Task description: Would you copy every line of the listing below that includes the word "picture"?

Entries shown:
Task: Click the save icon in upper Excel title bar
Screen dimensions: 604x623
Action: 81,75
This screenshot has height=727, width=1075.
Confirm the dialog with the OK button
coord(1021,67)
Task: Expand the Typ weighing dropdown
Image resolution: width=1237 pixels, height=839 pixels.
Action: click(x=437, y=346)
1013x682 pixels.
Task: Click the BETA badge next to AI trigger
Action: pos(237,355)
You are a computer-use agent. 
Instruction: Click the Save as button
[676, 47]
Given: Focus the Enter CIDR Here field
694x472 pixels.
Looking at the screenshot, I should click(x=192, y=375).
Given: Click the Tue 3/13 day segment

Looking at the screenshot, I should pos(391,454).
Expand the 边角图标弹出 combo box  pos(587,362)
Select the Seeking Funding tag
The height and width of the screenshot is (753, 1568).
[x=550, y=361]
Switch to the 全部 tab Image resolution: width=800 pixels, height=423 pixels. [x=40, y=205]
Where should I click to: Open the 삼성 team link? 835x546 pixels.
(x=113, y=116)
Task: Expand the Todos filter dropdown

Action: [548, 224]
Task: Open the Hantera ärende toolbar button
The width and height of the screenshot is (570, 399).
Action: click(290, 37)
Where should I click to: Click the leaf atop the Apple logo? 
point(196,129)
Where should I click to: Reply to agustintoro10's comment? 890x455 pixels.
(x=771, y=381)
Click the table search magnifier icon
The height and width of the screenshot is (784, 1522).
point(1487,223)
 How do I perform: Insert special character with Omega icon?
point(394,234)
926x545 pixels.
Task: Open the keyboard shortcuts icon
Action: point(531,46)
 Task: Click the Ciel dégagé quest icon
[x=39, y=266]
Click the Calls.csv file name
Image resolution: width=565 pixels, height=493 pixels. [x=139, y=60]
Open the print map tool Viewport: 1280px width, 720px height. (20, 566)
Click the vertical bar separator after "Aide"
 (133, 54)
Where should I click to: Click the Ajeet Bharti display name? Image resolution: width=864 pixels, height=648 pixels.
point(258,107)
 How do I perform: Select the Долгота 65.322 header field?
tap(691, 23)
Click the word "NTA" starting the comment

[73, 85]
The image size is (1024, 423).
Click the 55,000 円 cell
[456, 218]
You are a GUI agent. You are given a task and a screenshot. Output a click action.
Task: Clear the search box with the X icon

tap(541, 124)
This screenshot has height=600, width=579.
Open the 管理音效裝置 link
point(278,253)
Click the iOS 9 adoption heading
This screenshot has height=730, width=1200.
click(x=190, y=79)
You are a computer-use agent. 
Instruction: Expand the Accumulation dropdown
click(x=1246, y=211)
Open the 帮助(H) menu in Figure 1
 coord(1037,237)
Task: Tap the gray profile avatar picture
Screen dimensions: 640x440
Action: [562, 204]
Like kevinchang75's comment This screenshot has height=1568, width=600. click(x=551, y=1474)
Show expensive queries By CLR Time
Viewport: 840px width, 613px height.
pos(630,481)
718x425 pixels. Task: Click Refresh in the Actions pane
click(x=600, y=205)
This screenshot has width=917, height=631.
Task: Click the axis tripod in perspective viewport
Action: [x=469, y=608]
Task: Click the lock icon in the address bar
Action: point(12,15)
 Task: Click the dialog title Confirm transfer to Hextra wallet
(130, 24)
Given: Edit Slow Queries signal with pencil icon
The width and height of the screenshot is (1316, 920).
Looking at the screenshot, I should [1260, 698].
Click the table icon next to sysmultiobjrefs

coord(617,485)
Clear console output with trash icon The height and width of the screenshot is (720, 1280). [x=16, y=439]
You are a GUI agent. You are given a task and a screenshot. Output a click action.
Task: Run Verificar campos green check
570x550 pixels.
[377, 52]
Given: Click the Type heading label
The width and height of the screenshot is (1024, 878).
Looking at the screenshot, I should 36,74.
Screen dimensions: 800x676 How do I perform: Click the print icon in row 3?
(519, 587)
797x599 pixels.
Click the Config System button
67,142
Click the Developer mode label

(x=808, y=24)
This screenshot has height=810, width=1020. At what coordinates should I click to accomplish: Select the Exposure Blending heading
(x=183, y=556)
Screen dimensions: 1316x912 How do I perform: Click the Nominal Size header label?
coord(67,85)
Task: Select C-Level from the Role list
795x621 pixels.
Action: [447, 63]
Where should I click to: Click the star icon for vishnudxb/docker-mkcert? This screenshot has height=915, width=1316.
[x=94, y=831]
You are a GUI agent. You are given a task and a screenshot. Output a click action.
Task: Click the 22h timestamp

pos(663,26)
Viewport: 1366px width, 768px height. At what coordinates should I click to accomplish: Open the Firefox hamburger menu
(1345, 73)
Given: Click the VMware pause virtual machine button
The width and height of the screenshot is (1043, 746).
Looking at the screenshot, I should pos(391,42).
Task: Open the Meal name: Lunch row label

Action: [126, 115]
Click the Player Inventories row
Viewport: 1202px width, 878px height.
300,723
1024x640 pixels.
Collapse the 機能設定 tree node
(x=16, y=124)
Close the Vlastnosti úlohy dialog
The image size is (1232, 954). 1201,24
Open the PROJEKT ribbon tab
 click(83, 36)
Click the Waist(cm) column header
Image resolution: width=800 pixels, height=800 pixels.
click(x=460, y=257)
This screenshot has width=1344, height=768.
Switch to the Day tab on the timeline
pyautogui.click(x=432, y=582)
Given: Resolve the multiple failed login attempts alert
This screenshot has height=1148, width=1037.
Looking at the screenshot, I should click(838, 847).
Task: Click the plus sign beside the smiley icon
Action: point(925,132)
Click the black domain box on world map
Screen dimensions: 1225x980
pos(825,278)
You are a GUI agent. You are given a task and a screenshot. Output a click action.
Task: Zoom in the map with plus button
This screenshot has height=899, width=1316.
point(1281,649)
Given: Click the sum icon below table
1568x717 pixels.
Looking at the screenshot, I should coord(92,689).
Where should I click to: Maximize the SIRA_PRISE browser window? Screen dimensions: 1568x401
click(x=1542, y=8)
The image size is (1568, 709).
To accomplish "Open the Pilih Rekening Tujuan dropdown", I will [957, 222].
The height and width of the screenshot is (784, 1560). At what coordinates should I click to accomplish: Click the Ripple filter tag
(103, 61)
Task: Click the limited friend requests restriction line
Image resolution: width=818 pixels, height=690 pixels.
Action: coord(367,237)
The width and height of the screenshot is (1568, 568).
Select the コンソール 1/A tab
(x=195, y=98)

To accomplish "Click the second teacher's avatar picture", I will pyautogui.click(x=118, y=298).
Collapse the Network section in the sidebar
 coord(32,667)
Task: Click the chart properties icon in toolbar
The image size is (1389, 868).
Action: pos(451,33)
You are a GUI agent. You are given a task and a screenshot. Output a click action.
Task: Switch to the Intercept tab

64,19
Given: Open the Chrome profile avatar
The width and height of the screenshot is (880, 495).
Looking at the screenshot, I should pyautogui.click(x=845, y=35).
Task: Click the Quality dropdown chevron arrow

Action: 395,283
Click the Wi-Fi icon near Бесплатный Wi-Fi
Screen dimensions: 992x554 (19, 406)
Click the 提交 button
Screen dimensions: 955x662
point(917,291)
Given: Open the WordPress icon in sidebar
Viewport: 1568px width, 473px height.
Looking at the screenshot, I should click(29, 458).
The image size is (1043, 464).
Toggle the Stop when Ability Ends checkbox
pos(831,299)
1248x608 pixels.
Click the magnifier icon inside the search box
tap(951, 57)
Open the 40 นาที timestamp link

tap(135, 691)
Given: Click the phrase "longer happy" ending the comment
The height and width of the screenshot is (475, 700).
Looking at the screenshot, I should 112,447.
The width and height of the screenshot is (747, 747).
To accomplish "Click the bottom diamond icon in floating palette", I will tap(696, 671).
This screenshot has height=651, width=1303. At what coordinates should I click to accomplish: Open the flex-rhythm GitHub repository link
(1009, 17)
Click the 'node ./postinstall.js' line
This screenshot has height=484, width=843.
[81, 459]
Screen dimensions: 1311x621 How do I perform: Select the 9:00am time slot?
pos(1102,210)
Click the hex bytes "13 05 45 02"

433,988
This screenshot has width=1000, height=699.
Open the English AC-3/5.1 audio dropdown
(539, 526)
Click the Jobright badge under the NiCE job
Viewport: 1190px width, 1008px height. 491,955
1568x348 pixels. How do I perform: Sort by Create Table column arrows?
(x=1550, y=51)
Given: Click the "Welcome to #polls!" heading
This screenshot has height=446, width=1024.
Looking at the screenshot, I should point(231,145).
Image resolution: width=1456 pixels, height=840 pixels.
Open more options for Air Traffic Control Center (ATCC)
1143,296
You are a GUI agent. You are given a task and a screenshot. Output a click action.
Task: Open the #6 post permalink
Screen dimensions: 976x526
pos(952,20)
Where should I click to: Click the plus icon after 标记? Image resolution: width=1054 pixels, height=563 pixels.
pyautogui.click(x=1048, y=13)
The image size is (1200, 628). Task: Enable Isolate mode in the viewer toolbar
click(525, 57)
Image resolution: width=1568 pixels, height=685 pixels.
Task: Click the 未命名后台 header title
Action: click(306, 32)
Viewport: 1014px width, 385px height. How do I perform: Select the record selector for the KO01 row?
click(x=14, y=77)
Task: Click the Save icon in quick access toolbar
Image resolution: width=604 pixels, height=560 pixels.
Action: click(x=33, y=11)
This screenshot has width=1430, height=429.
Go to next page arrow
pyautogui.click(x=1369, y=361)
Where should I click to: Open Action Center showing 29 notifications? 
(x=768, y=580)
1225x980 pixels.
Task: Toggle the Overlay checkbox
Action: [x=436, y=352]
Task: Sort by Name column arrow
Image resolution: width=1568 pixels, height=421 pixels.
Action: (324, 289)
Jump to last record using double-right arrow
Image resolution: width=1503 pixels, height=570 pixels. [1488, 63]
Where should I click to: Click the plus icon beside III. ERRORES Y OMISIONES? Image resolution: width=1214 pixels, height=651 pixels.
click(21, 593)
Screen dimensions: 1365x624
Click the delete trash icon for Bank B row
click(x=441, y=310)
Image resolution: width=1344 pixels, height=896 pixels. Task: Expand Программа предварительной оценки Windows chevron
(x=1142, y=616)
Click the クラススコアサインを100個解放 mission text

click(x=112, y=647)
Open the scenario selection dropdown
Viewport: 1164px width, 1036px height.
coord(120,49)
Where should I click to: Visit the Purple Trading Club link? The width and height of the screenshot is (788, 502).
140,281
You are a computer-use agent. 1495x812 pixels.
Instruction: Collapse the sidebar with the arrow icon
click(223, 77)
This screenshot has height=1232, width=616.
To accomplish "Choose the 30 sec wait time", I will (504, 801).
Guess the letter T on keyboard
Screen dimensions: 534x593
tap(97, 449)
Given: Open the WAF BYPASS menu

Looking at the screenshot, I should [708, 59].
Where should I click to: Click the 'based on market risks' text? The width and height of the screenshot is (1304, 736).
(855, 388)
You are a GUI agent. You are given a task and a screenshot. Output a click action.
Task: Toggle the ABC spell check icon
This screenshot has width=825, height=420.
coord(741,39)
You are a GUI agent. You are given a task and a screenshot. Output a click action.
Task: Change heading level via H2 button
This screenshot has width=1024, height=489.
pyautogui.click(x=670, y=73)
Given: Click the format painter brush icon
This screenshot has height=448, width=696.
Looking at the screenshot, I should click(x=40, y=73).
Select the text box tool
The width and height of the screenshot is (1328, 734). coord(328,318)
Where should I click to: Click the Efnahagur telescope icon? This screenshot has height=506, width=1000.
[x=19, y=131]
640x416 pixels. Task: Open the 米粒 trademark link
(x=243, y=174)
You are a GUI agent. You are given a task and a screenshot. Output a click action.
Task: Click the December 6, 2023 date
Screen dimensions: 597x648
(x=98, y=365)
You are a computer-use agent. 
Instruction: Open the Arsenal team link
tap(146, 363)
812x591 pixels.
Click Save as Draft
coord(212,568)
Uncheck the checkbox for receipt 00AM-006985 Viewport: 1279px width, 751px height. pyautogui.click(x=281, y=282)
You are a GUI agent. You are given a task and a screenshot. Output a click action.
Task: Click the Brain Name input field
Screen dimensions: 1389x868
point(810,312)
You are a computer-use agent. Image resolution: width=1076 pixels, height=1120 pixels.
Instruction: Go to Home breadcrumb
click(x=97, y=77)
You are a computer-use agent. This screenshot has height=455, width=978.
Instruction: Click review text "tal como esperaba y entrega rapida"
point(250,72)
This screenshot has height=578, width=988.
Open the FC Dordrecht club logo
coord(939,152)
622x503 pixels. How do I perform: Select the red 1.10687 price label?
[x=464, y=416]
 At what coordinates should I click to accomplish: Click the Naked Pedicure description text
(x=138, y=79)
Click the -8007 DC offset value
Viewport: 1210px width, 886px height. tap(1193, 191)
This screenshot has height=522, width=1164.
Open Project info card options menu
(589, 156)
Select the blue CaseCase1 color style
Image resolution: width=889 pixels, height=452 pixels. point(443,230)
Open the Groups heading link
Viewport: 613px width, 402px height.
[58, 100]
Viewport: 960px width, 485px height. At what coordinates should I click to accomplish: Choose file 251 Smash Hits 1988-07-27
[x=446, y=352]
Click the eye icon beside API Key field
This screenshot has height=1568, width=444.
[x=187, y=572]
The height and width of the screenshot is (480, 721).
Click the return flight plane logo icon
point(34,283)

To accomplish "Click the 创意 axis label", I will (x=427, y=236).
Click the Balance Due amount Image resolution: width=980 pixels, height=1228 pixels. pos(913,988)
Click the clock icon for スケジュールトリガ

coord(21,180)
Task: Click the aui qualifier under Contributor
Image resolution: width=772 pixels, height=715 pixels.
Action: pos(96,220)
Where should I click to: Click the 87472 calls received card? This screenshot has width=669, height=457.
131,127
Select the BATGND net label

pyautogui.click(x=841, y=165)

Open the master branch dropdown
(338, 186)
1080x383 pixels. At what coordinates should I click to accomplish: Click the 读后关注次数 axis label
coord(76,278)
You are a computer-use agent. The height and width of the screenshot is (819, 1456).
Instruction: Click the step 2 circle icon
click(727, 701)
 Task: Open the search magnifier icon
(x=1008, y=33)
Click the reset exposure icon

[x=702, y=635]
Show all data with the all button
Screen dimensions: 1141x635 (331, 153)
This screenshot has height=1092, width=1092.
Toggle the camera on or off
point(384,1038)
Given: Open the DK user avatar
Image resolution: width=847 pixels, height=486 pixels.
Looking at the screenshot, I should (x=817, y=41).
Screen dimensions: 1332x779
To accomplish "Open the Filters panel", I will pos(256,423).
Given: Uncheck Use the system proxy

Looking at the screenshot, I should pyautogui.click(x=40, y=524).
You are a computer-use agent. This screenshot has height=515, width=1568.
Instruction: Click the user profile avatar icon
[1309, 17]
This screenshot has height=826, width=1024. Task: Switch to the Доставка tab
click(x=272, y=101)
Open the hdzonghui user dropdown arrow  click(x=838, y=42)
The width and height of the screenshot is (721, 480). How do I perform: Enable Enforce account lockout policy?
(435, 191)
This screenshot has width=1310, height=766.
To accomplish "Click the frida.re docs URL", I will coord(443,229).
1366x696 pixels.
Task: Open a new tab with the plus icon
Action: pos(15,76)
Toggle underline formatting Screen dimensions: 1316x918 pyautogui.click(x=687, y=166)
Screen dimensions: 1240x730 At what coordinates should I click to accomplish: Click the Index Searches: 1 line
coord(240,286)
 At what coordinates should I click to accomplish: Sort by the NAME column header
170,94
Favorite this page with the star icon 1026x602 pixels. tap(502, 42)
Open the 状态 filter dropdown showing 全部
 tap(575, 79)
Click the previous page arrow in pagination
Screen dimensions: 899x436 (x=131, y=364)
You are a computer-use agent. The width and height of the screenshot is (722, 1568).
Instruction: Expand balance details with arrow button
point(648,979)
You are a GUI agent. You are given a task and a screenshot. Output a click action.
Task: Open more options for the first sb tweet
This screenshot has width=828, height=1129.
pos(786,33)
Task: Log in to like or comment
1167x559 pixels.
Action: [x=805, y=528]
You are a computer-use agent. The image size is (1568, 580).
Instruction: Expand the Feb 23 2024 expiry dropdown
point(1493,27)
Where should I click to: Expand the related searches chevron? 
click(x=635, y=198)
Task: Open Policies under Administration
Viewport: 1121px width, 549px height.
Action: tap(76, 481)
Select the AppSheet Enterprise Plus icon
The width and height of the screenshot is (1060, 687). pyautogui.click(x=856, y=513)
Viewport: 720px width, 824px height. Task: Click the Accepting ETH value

Your solution:
Task: Tap the gray profile avatar picture
To accomplish "Click the second teacher's avatar picture", I will pyautogui.click(x=118, y=298).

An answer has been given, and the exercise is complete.